══ EXCERPTED DATA ══
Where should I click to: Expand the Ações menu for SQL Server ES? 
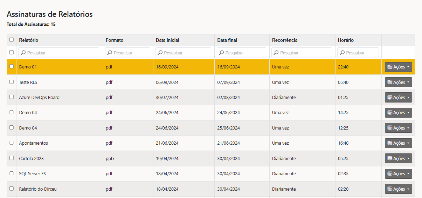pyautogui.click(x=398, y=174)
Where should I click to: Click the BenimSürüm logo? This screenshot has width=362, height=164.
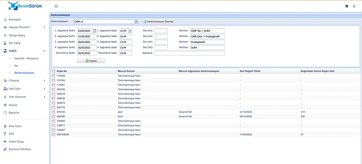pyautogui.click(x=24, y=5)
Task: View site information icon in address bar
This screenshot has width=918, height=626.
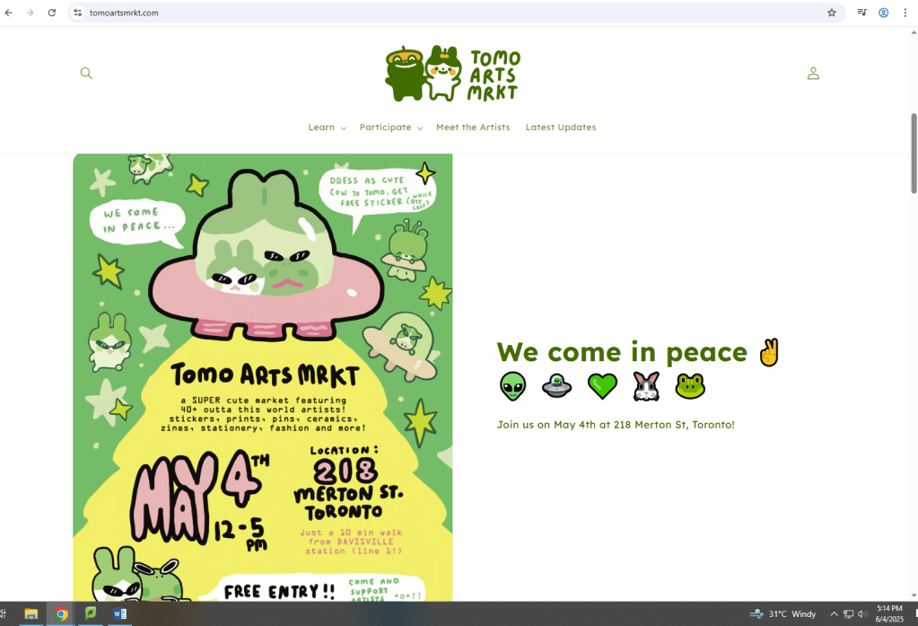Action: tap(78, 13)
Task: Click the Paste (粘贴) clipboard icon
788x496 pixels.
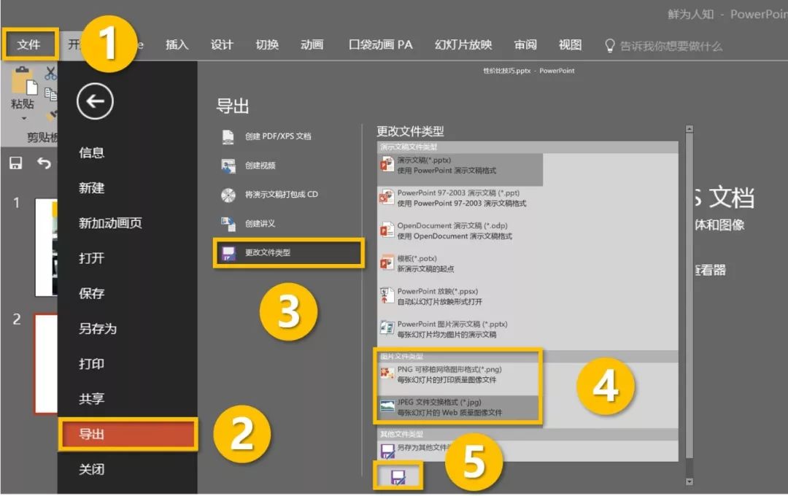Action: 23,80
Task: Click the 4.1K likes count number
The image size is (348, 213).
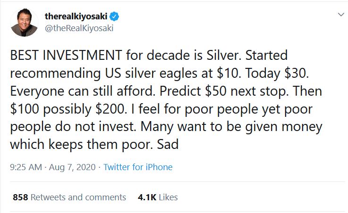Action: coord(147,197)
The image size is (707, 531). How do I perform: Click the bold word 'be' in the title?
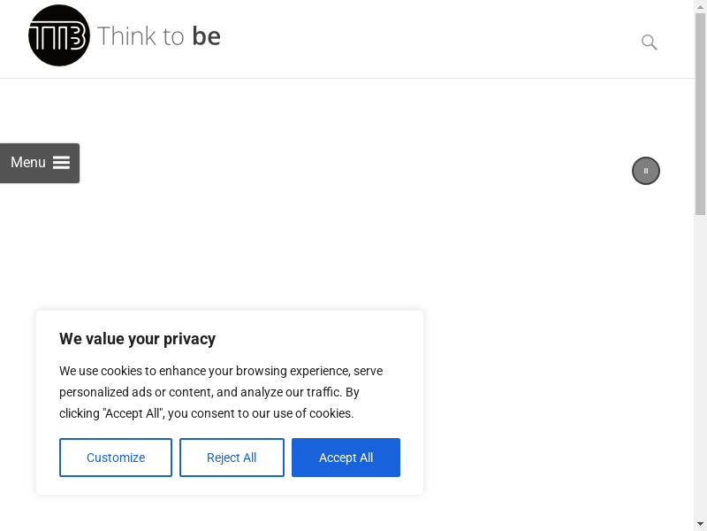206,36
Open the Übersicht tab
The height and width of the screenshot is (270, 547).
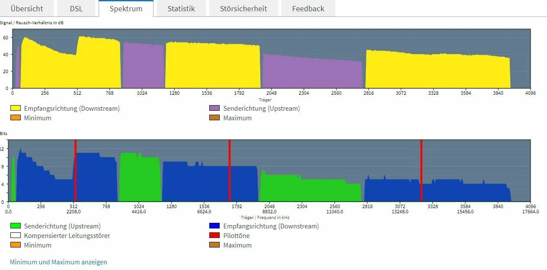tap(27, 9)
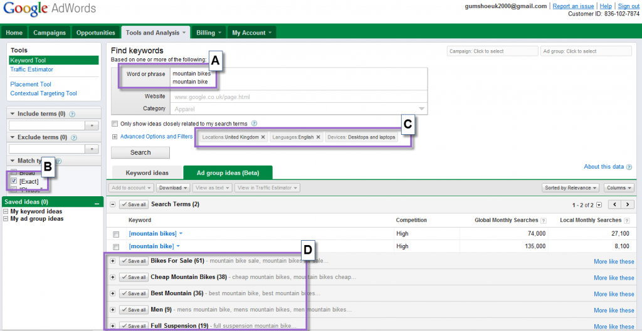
═══
• **THE PROBLEM**
Please rewrite every item above with its request, offsetting each coordinate in the answers by 69. Leave out the pictures.

• **EXPECTED OUTPUT**
Where should I click to: Expand the Ações menu for SQL Server ES? 
pyautogui.click(x=467, y=243)
Where should I click to: Click the BenimSürüm logo? This screenshot has width=362, height=164.
pyautogui.click(x=93, y=74)
Task: View site information icon in address bar
This screenshot has width=918, height=626.
Action: tap(147, 82)
Task: Click the Paste (粘贴) clipboard icon
788x496 pixels.
Action: 92,149
Task: Click the 4.1K likes count number
The image size is (348, 213).
Action: coord(216,266)
The image size is (707, 531). How do I perform: Click the bold word 'be' in the title?
275,105
Open the Übersicht tab
The height and width of the screenshot is (270, 547).
tap(96, 78)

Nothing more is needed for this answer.